I am building a website that does has a chat component to it. The code below receives from a stored procedure a list of messages with a lots of different paramaters. 1 of those is if a message is in reply to another, and if that is the case, duplicate the message that is being replied to over the message answer. If the message that was being replied to was also an answer to a previous message do the same ect. Now my issue is that I have not been able to figure out how to automate this part of the code without nesting if into one another until a point where I hope users won't reply in the same chain anymore.
- To rephrase it, I go in a list in inverse order and check if the ReplyingTo is not null.
- I then copy the row that has the same ID and ReplyingTo 1 row higher than the current row.

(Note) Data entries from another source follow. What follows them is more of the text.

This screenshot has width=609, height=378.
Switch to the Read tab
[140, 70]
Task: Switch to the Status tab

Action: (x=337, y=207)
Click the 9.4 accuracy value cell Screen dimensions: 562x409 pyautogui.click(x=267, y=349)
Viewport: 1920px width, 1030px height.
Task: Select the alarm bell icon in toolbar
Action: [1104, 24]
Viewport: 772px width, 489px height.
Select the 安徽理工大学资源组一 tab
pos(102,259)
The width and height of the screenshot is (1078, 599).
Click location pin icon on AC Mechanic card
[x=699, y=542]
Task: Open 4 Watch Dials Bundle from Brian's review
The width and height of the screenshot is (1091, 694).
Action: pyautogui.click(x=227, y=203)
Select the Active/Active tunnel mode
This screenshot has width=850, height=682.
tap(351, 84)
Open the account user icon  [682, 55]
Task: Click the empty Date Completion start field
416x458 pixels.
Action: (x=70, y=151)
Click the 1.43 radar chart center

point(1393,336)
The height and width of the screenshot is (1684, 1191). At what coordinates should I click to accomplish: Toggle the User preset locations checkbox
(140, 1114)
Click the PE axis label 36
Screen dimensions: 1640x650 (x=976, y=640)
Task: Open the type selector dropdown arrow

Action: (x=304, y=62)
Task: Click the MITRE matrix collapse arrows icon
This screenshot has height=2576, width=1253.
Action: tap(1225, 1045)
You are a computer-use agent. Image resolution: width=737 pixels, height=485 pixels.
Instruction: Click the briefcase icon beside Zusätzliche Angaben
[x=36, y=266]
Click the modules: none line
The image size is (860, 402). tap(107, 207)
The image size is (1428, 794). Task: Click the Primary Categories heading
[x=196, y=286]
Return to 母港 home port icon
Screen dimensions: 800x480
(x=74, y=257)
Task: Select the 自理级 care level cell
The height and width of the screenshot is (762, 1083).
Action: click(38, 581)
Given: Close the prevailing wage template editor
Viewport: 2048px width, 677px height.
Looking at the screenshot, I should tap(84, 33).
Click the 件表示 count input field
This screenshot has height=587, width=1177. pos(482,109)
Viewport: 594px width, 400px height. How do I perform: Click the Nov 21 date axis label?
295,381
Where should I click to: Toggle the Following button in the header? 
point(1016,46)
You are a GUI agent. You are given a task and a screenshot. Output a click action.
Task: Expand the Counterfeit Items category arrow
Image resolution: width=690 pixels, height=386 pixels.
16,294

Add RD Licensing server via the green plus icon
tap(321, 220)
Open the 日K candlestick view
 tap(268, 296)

- I then confirm that this new row has a ReplyingTo
- If it does I copy that object 2 row higher than the current one.
- and I would continue this way until I reached a certain point that the users would not reach.
If anyone got an idea on how to proceed I would be highly gracious. I have put an example of the type of data that would be given to this function below.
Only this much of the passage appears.